We are in an era of technological bloom, not a bubble, Kola Aina, the Founding Partner of Ventures Platform, said at the 2026 Bluechip Data and AI summit in Lagos. 

In a fireside chat with Olumide Soyombo, the Co-founder of Bluechip Technologies and Founder of Voltron Capital, they explored Venture Capital. AI: Pipelines, Profits and Bubble. 

Is AI a bubble or a bloom? Kola Aina makes the case for something bigger

The emergence of AI has drawn a lot of questions about how it will shape the future of technology. Kola Aina pushed back against the doom narrative, but did not dismiss the warning signs entirely. The question has been hanging over Silicon Valley and every tech ecosystem that looks to it for direction: are we watching the birth of a new economic era, or are we simply watching history repeat itself in a more expensive costume?

For Kola Aina, founding partner at Ventures Platform, one of Africa’s most prominent early-stage venture funds, the answer is neither simple nor entirely comfortable. But it is to be considered.
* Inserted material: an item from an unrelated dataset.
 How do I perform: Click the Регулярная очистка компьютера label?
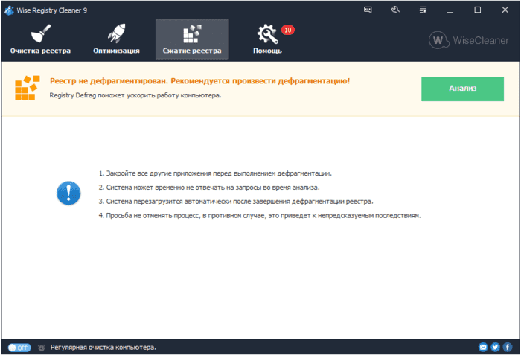coord(103,347)
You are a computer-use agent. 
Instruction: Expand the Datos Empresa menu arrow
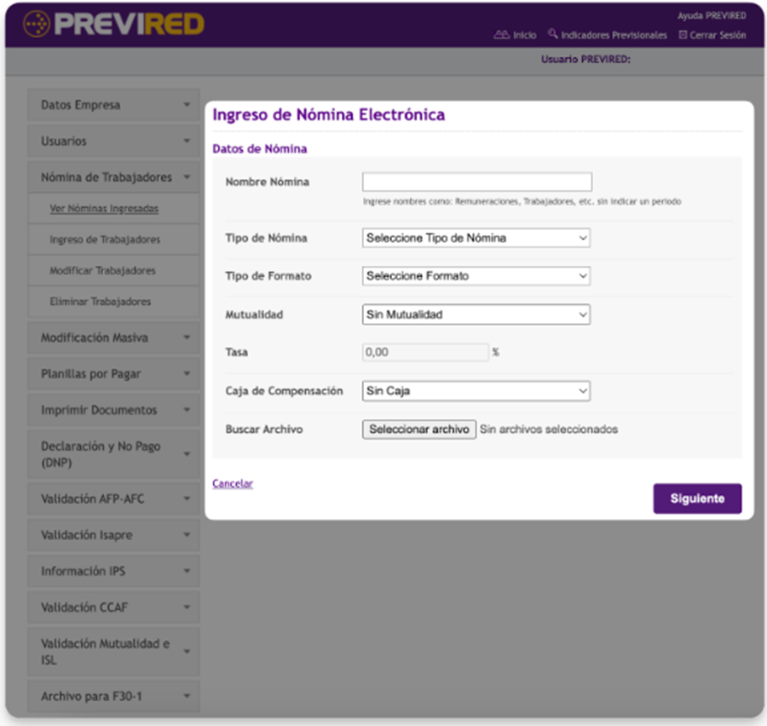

“I belong to the school of thought that believes that we are not, in fact, in a bubble,” Aina told the audience during a fireside chat at the summit. “And I know that’s contrarian. I actually think we’re in a bloom.”

According to him, this is “the birthing of a new horizon and a new inflexion point for the global economy.” Not a crash waiting to happen. A beginning. Globally, the debate over whether artificial intelligence represents real, lasting value or just another speculative frenzy has grown louder. The AI industry has pulled in trillions of dollars in investment over the past few years, with company valuations climbing at a pace that makes even seasoned investors nervous. 

The most common comparison is to the dot-com crash of the early 2000s, when hundreds of companies with little more than a website and a pitch deck went public before the whole thing fell apart.

The veteran venture capitalist does not buy that comparison, at least not fully. “The last time we had a real bubble, the dot-com crash, you literally had companies that had no products, no revenue, talk less of profits, IPO,” he said. “Today, if you look at the Open AIs of this world, the Microsofts that are now becoming AI giants, NVIDIA, these are companies with real products being adopted by real companies. The industry today has revenues in the billions of dollars. So I don’t think that is the classic definition of a bubble.”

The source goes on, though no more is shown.